Samba a destra in Brasile
13ott0bre 2018 di Marco Consolo
Più di 147 milioni di brasiliani sono stati chiamati alle urne lo scorso 7 ottobre per eleggere Presidente, Vicepresidente, i componenti di Senato e Camera, governatori degli Stati. Si trattava delle prime elezioni dopo il colpo di Stato parlamentare contro la Presidente legittima Dilma Roussef, golpe che ha insediato Michel Temer, il cui governo “de facto”, tra le altre misure, ha congelato la spesa pubblica per i prossimi 20 anni, privatizzato a man bassa e reintrodotto il lavoro schiavistico.
Sfiora l’elezione al primo turno di Jair Bolsonaro (46% con 49.275.360 di voti), rappresentante dell’estrema destra golpista brasiliana, ex-capitano dell’esercito, un nostalgico della dittatura militare (1964-1985) con una lunga lista di dihiarazioni machiste, xenofobe e razziste, omofobiche. Bolsonaro era stato vittima di uno strano attentato durante la campagna. Ma nonostante la campagna brutale di manipolazione dell’opinione pubblica che negli ultimi giorni lo ha appoggiato, Bolsonaro dovrà andare al ballottaggio del 28 ottobre con Fernando Haddad del Partito dei Lavoratori (PT) che ha ottenuto il 29,3% (31.341.840 voti) insieme alla sua candidata a Vice-Presidente, Manuela d’Ávila del Partito Comunista del Brasile (PCdoB).
- Più indietro Ciro Gomes, del PDT (Partito democratico Laburista), con il 12,5% e 13.344.000 voti), mentre il grande sconfitto è stato il candidato del Partito Socialdemocratico (dell’ex-Presidente Fernando Henrique Cardoso) che ottiene solo il 4,7 %.
- A seguire il candidato di Michel Temer, del Movimiento Democrático Brasilero, che ha ottenuto solo il 2% e Marina Silva, della Red Ecologista, con l’1%, e 1.000.000 di voti, mentre nelle elezioni del 2014 era andata vicina al ballottaggio.
Sono per ora rimaste frustrate le ambizioni di vittoria al primo turno dei settori golpisti che hanno destituito la legittima Presidente Dilma Roussef e messo in carcere Lula da Silva con un processo farsa, per impedirne la candidatura. Ma è una ben magra consolazione, dato che Bolsonaro ha sfiorato la vittoria con quasi la metà dei voti, in un’importante svolta a destra del gigante Brasile, spinta da una campagna contro il Partito dei Lavoratori (PT), dagli scandali di corruzione e con il decisivo sostegno delle chiese evangeliche. In altri termini, la destra evangelica, militare e dei latifondisti è a un passo dal governo.

[Voci di dati]
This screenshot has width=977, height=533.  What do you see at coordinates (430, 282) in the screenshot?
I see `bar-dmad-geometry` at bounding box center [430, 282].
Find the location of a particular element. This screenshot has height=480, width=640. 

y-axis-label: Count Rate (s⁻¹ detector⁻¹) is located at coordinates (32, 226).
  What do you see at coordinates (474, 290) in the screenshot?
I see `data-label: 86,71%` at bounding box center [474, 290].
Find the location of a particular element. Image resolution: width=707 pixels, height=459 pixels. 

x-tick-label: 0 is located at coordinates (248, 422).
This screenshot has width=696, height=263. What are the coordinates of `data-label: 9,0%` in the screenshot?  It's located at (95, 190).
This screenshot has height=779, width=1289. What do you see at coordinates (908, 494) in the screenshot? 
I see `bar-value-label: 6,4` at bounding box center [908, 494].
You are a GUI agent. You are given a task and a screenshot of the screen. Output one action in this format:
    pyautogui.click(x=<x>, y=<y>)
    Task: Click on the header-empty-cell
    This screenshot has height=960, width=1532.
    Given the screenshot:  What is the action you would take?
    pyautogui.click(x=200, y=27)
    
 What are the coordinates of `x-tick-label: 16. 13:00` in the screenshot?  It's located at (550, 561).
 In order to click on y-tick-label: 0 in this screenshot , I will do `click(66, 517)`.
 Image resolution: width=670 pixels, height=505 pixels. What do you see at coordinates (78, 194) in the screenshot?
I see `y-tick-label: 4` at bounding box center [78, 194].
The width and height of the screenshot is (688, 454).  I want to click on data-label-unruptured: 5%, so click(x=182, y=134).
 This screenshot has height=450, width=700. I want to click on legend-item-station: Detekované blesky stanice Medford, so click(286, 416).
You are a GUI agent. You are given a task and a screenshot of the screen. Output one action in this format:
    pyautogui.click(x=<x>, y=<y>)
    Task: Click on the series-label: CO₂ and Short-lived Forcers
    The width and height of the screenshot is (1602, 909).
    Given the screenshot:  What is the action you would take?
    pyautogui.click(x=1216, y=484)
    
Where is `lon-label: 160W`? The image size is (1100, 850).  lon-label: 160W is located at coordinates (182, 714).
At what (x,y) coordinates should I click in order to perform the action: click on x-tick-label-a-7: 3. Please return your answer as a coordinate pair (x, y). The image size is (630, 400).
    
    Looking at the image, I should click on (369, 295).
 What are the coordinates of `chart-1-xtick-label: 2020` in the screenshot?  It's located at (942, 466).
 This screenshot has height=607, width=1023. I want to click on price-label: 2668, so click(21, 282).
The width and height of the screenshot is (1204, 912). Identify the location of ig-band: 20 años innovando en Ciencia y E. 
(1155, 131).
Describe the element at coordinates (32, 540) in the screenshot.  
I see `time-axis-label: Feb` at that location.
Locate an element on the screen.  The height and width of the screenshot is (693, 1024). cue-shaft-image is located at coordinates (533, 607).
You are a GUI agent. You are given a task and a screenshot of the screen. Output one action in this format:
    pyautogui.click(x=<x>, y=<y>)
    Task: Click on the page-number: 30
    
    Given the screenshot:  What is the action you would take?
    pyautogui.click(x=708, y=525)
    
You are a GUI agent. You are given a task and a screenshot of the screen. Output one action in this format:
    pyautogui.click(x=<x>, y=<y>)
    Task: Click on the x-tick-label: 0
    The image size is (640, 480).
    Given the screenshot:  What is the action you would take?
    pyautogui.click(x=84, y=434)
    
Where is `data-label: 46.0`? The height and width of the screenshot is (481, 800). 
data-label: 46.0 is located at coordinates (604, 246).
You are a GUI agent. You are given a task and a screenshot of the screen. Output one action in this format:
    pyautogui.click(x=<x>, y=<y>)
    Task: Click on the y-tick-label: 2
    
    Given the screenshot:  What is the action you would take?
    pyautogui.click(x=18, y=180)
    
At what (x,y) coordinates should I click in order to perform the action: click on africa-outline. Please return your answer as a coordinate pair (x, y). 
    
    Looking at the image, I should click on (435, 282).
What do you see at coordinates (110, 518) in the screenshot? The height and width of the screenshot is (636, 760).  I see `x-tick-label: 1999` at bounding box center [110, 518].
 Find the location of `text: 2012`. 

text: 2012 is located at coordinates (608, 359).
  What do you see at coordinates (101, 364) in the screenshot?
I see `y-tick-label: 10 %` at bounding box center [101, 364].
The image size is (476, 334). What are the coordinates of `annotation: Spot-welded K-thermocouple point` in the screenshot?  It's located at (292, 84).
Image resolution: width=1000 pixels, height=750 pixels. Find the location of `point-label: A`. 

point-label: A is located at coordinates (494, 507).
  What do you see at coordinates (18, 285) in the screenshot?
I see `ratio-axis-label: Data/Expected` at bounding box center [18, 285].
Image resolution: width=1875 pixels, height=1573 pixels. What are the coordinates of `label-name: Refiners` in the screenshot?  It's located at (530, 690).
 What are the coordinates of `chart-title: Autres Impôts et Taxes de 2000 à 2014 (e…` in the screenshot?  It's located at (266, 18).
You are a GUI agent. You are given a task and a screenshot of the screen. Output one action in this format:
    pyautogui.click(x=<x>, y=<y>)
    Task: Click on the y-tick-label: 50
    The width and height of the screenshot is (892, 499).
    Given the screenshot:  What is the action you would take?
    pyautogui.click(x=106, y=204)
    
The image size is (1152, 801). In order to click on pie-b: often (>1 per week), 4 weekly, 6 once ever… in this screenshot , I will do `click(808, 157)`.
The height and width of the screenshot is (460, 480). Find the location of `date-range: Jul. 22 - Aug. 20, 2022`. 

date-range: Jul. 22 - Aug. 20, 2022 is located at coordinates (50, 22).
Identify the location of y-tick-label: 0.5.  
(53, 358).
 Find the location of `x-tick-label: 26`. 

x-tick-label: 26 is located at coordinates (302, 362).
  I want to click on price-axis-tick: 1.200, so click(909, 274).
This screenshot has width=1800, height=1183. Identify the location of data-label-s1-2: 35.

## ISTRUZIONI
(A) Riscrivi il passo dell'articolo sulle elezioni in Brasile a partire da "Samba a destra" e proseguendo fino a "il lavoro schiavistico.", sostituendo "brasiliani" con "cittadini brasiliani".
(B) Trascrivi in una tabella Markdown i record dall'inizio fino alla riga che contiene "x-tick-label: 0 is", compresa, con le colonne "Riga" per il numero progressivo e "Testo" per la riga. Tralascia le righe vuote.

## SOLUZIONI
(A)
Samba a destra in Brasile
13ott0bre 2018 di Marco Consolo
Più di 147 milioni di cittadini brasiliani sono stati chiamati alle urne lo scorso 7 ottobre per eleggere Presidente, Vicepresidente, i componenti di Senato e Camera, governatori degli Stati. Si trattava delle prime elezioni dopo il colpo di Stato parlamentare contro la Presidente legittima Dilma Roussef, golpe che ha insediato Michel Temer, il cui governo “de facto”, tra le altre misure, ha congelato la spesa pubblica per i prossimi 20 anni, privatizzato a man bassa e reintrodotto il lavoro schiavistico.

(B)
| Riga | Testo |
|---|---|
| 1 | This screenshot has width=977, height=533.  What do you see at coordinates (430, 282) in the screenshot? |
| 2 | I see `bar-dmad-geometry` at bounding box center [430, 282]. |
| 3 | Find the location of a particular element. This screenshot has height=480, width=640.  |
| 4 | y-axis-label: Count Rate (s⁻¹ detector⁻¹) is located at coordinates (32, 226). |
| 5 |   What do you see at coordinates (474, 290) in the screenshot? |
| 6 | I see `data-label: 86,71%` at bounding box center [474, 290]. |
| 7 | Find the location of a particular element. Image resolution: width=707 pixels, height=459 pixels.  |
| 8 | x-tick-label: 0 is located at coordinates (248, 422). |